Start of EXCERPTED DATA
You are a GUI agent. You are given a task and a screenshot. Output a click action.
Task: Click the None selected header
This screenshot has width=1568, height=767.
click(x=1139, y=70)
End of EXCERPTED DATA
Start of EXCERPTED DATA
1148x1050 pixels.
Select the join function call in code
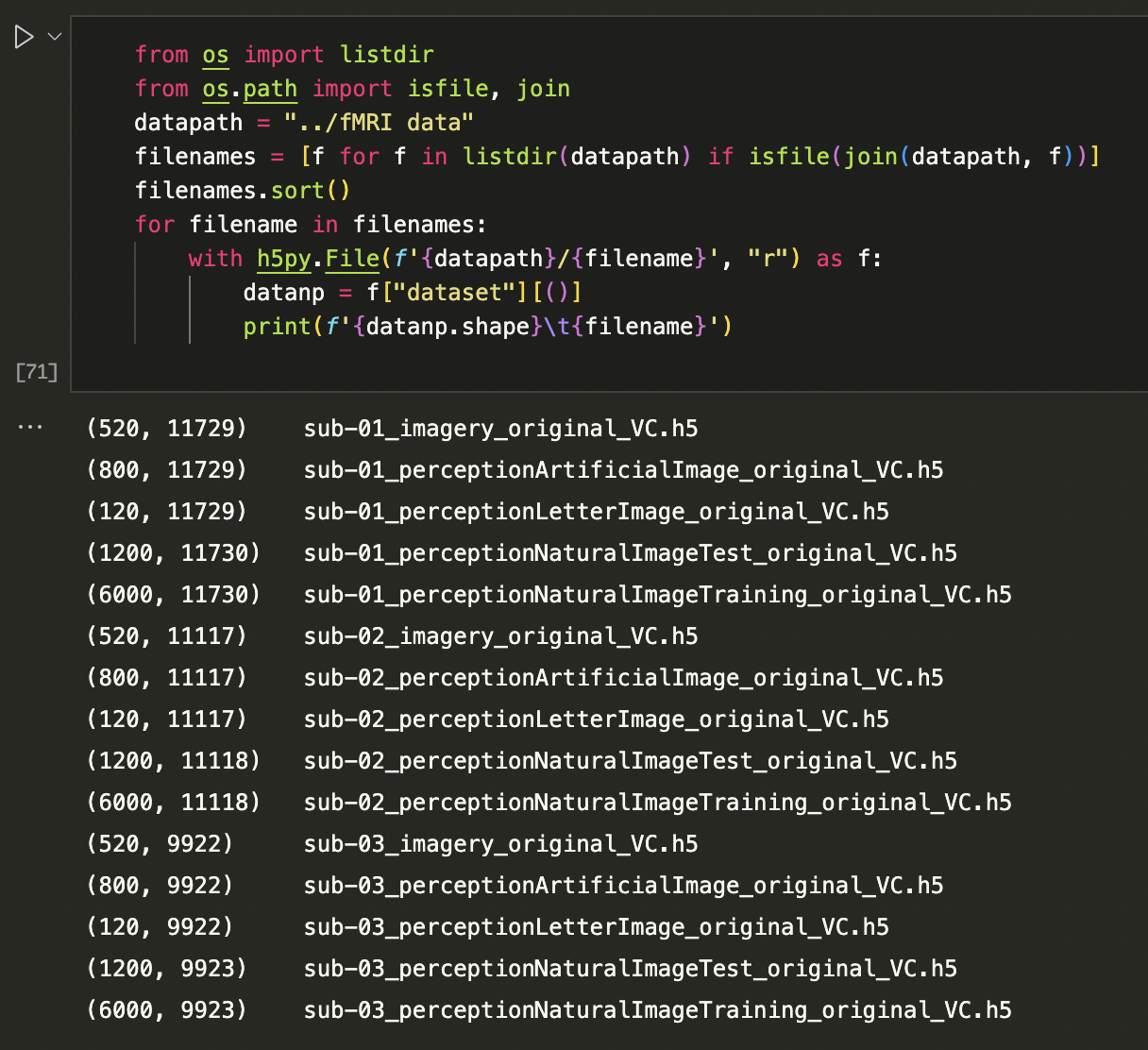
End of EXCERPTED DATA
TASK TO CARRY OUT -
Can you print the material from the line containing "You are a GUI" through the line containing "click(x=1139, y=70)", both included, and nothing else?

ANSWER TO THE EXERCISE -
You are a GUI agent. You are given a task and a screenshot. Output a click action.
Task: Click the None selected header
This screenshot has width=1568, height=767.
click(x=1139, y=70)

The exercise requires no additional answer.